Copy out every one of the following items word for word, line by line.

========================================

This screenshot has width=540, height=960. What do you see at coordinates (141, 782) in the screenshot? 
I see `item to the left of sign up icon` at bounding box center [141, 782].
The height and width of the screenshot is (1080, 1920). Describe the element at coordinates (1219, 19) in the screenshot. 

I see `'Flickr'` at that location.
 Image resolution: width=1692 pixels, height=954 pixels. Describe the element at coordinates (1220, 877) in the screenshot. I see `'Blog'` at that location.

========================================

> _Task response_:
This screenshot has width=540, height=960. What do you see at coordinates (141, 782) in the screenshot? 
I see `item to the left of sign up icon` at bounding box center [141, 782].
The height and width of the screenshot is (1080, 1920). Describe the element at coordinates (1219, 19) in the screenshot. 

I see `'Flickr'` at that location.
 Image resolution: width=1692 pixels, height=954 pixels. Describe the element at coordinates (1220, 877) in the screenshot. I see `'Blog'` at that location.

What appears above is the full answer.